THIS IS A RUSH TRANSCRIPT. THIS COPY MAY NOT BE IN ITS FINAL FORM AND MAY BE UPDATED.


(COMMERCIAL BREAK)

CHRIS COUMO, CNN NEW DAY HOST: President Trump's one campaign chairman Paul Manafort facing new questions about his links to Ukraine's Former President, a close Russian ally. It comes on a big day.

ALISYN CAMEROTA, CNN NEW DAYS CO-HOST: It does because it comes on the heels of FBI DIrector James Comey confirming that investigation into possible collusion between the Trump campaign and the kremlin. OK. More from CNN's Tom Foreman. Tom?

TOM FOREMAN, CNN CORRESPONDENT: Hey Chris, hey Alisyn, we don't know the details of what the FBI is considering in their investigation of the so-called Russian connection but with we do know a bit about whom they are looking at.

SEAN SPICER, WHITE HOUSE PRESS SECETARY: How many people have to say that there's nothing there before you realize there's nothing there?

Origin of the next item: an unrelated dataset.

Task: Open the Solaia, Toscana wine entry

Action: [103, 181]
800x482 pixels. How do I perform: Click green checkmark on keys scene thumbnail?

FOREMAN: The administration is moving fast to put distance between President Trump and the man who is a key interest in the Russian hacking investigation. Paul Manafort.

SPICER: And obviously there's been discussion of Paul Manafort who played a very limited role for a very limited amount of time.

FOREMAN: Limited? Manafort was Donald Trump's campaign chairman from May to mid-August last year, overseeing the staff, the budget and dismissing early claims by democrats that Russian hackers targeted their party's computers to tilt the election Trump's way.

PAUL MANAFORT, AMERICAN LOBBYIST AND POLITICAL CONSULTANT: They certainly are getting desperate rather early in the game.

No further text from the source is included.